First, if the proposed research does, indeed, demonstrate human actions as modifying the climate, I would take the further step of determining whether such modifications were mostly beneficial or detrimental to plants and animals. Why do we keep assuming that change is bad, or that it must result in apocalypse? That is likely a research question in itself.

Second, the most obvious step is probably not nuclear power; although it is an obvious step. The more obvious step should be the elimination of forest wildfires and the systematic conversion of dead wood to energy and substitute building and construction materials. The effects of this strategy would be quicker, easier, and cheaper to implement than the conversion to nuclear power ever could be, and the results would be more profound in many ways.

31 May 2008, 12:37pm
by Wes


His first paragraph expresses my opinion much better than I’ve ever been able to. I guess I’ll have to memorize it. The public continues to get led around like sheep on this issue so its nice to see an educated contrary opinion in a major publication. Did you see the article in which a major scientist said his data showed that global warming was on hold for about the next 10 years?

31 May 2008, 6:30pm
by Mike


Wes,

Thanks to all my sharp-eyed advisers, we don’t miss much around here. You are referring to the recent findings of Dr. Noel Keenlyside of the Leibniz Institute of Marine Sciences in Kiel, Germany, and his colleagues, who published a report about their latest climate modeling effort in Nature early in May.

We covered that news in a post entitled “Global Warming Takes a Powder” [here]. Of course, all those climate models are highly suspect, Keenlyside’s included. But the story does illustrate how fishy global warming is.

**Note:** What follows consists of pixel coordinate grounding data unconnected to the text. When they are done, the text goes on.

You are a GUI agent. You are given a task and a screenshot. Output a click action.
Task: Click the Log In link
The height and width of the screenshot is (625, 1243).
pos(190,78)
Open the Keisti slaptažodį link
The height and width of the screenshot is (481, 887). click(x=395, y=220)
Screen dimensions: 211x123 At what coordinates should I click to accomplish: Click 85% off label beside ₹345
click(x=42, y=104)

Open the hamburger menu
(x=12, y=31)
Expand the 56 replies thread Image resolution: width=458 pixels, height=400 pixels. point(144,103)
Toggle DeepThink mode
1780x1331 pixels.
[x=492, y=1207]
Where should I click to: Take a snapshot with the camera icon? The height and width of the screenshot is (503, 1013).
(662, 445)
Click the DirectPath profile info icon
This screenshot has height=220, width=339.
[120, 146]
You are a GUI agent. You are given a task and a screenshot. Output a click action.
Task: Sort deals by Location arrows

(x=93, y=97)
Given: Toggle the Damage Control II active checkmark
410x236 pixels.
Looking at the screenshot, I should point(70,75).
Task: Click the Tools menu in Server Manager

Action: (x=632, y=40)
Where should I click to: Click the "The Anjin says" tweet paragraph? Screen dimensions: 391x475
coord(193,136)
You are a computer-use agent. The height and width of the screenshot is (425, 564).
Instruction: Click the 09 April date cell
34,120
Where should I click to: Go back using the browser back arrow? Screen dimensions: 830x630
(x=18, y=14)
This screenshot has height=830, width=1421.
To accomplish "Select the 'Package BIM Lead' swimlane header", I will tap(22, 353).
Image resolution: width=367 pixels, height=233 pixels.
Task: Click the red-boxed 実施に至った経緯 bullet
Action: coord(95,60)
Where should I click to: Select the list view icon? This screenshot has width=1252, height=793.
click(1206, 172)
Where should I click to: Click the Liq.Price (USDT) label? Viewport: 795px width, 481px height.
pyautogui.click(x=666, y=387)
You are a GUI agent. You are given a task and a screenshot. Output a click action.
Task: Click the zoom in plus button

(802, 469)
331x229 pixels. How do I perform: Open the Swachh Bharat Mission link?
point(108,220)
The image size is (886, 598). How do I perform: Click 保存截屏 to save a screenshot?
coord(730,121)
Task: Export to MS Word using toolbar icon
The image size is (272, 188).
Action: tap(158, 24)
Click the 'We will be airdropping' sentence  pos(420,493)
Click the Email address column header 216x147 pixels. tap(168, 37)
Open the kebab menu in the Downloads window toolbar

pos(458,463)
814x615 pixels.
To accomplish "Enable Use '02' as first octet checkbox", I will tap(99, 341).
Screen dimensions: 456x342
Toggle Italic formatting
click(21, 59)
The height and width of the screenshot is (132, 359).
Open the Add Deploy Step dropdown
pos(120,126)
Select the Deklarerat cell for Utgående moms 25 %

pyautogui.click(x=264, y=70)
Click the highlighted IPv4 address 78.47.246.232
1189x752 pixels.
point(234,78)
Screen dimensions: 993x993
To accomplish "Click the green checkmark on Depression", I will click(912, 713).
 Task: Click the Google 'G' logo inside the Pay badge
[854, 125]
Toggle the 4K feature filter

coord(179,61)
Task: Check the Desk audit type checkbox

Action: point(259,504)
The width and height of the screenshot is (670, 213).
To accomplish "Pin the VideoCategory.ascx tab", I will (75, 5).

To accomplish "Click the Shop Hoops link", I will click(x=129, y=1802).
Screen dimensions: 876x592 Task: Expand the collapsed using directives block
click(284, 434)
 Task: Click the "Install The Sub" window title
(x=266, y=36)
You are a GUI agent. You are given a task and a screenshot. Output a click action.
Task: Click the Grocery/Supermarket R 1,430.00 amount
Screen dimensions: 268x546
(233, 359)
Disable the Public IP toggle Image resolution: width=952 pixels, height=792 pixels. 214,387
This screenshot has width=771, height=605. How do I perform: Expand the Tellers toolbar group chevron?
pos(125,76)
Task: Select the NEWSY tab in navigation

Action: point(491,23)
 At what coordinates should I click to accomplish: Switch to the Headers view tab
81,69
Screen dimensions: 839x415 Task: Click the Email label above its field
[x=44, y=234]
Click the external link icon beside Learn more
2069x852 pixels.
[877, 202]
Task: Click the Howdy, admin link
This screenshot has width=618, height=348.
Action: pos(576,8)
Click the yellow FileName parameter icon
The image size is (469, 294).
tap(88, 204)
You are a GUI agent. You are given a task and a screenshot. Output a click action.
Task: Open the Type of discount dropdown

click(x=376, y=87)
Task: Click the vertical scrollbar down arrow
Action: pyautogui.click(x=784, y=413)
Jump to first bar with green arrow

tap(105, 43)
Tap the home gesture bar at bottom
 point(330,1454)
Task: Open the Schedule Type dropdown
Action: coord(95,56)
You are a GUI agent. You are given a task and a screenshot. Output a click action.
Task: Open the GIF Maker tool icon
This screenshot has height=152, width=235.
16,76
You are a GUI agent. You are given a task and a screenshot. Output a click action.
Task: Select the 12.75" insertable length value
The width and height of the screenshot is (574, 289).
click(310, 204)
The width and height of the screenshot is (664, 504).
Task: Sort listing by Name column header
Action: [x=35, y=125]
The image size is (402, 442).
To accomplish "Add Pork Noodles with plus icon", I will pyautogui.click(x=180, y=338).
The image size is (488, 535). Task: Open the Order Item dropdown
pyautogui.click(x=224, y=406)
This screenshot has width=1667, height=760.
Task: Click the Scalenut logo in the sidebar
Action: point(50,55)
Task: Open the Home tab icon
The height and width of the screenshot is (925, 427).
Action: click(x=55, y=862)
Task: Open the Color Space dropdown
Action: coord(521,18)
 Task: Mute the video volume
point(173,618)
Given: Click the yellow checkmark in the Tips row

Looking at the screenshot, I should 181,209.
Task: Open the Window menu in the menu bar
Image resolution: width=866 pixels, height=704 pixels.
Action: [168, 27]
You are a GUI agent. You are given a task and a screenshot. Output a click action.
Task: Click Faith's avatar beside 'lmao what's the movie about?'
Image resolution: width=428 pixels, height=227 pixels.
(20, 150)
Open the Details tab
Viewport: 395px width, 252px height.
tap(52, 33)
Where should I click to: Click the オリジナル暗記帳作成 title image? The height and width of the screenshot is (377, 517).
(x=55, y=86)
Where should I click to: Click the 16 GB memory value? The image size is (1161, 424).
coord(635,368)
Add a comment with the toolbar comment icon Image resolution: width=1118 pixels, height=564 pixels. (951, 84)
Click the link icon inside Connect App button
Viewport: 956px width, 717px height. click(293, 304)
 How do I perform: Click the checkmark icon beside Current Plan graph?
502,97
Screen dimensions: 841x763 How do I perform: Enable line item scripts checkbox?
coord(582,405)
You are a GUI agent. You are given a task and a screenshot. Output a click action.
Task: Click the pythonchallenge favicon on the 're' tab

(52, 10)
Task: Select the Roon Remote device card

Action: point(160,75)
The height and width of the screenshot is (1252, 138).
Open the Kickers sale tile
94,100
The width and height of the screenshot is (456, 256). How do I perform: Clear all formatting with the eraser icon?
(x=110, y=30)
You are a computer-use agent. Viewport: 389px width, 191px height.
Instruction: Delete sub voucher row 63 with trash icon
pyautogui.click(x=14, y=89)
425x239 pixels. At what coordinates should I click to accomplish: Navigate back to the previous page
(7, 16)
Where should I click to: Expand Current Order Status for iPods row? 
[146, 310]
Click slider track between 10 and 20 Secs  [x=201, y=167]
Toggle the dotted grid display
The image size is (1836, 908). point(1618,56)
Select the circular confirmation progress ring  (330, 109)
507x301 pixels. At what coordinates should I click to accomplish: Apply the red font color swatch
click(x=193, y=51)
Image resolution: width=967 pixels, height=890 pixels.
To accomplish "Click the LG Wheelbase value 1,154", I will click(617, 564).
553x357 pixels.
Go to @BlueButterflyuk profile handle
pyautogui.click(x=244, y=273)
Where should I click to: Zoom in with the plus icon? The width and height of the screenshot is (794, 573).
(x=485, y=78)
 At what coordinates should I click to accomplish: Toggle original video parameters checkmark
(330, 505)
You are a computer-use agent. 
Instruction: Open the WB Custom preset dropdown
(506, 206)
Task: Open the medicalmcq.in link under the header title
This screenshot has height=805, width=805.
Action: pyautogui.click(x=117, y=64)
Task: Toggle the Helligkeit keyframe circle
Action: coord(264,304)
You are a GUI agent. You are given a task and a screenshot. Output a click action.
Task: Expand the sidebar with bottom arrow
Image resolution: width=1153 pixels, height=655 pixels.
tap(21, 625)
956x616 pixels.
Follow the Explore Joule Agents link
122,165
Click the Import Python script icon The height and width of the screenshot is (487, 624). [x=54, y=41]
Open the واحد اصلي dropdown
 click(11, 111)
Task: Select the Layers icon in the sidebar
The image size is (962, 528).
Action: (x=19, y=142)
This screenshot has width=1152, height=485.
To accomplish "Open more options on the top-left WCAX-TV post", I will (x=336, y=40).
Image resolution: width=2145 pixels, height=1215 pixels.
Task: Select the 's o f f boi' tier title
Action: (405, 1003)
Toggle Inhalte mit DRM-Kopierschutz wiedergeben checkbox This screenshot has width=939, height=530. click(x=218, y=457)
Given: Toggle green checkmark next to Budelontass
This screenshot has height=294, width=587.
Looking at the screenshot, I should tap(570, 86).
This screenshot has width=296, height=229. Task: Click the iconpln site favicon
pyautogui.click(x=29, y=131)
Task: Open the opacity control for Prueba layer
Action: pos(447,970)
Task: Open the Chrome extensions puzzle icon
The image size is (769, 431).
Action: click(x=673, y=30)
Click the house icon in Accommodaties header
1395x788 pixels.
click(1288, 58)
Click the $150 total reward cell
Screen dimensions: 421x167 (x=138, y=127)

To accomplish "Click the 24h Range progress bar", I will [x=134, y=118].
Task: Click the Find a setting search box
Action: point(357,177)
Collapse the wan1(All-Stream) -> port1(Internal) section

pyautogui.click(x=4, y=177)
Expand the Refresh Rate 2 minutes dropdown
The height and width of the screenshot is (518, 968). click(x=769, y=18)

One thing is for absolute sure: the carbon cap-and-trade tax, if enacted, will have no effect on global temperatures, up or down. It may wreck the U.S. economy and drive billions of people worldwide into abject poverty, but it won’t effect the climate one scintilla of an iota.

31 May 2008, 6:40pm
by Mike


Krauthammer’s key message in his essay really has nothing to do with global warming. He claims that mainstream environmentalists are Marxists who seek domination over free people.

I tend to agree with that, and can supply a thousand examples. Mainstream environmentalists are also (ironically) toxic to nature as well as to freedom and human rights. People need to wake up to those facts before it is too late.

That is why I posted Krauthammer’s essay.